Caio Silva – Rios de Notícias
MANAUS (AM) – Dois meses após a morte do filho, os pais de Benício Xavier, Joyce Xavier e Bruno Freitas, prestaram homenagem à criança nas redes sociais. O vídeo foi divulgado na manhã desta sexta-feira, 23/1, e emocionou milhares de internautas.
Joyce Xavier relembrou o filho como uma criança saudável, cheia de vida e muito apegada à família. “Ele era minha vida. Benício era uma criança amorosa, dócil, compreensiva. Ele era meu companheiro”, disse a mãe.
Segundo Joyce, Benício apresentou tosse e febre nos dias anteriores, sintomas que estavam sendo tratados em casa, antes de a família procurar atendimento médico. Ao chegar à unidade de saúde, ele recebeu uma pulseira de atendimento classificada como não urgente, o que trouxe tranquilidade inicial à família.
Leia também: Filho do prefeito David Almeida morre aos 20 dias
Durante a consulta, a médica avaliou garganta e peito da criança e levantou suspeita de laringite, prescrevendo xarope, lavagem nasal, dexametasona, soro e adrenalina. A mãe relatou que houve confusão sobre os medicamentos que Benício já vinha usando em casa, o que gerou silêncio e falta de explicações no atendimento.
No ambulatório, a mãe afirma que a aplicação da adrenalina foi feita por via intravenosa, diferente do que havia ocorrido em episódios anteriores. Imediatamente após o procedimento, a criança apresentou sinais graves de reação.

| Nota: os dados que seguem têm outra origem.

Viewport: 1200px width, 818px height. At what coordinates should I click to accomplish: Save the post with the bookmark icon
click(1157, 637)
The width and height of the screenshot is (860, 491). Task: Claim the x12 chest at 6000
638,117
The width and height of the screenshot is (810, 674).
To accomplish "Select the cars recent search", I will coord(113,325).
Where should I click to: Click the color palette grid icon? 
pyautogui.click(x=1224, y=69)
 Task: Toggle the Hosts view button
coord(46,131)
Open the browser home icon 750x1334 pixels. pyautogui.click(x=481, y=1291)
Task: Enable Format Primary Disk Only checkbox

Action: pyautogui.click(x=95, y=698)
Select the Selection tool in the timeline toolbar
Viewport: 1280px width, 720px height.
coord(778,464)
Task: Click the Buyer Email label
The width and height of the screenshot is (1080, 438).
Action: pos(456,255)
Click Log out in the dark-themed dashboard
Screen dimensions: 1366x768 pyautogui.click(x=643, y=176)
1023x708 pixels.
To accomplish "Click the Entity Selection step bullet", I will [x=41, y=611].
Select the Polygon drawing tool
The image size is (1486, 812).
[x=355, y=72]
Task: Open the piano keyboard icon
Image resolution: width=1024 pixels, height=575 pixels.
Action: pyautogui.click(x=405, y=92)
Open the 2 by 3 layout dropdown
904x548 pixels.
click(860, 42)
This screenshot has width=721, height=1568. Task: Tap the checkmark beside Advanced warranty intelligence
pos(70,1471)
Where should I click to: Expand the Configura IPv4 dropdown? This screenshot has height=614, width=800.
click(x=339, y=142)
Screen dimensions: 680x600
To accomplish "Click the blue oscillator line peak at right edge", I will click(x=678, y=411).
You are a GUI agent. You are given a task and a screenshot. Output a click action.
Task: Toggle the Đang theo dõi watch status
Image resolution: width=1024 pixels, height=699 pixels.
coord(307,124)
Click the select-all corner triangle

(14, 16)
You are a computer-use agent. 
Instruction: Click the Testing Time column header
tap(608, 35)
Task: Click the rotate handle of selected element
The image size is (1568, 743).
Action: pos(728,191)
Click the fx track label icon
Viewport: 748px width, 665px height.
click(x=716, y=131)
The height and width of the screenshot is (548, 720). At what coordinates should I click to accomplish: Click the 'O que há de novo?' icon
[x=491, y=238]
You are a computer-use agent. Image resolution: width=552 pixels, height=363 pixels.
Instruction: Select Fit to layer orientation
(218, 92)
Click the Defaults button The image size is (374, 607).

Com a piora do quadro, Benício foi transferido para a UTI. O pai, Bruno Freitas, relatou que, mesmo em estado crítico, a criança tentou tranquilizar os pais. “Ele olhou para mim e disse: ‘calma, mãe, vai ficar tudo bem’. Era para eu ser forte por ele, mas foi ele que me deu força”, relembrou.
Justiça
Bruno reforçou que busca justiça, não por vingança, mas para honrar o nome do filho e cobrar melhorias no atendimento hospitalar. “O que aconteceu foi muito grave com o Benício, algo que poderia ter sido resolvido ali. Precisamos de justiça para que nenhuma criança mais passe por isso”, afirmou.
Benício Xavier morreu em novembro do ano passado, após a aplicação incorreta de adrenalina por via intravenosa no Hospital Santa Júlia, em Manaus.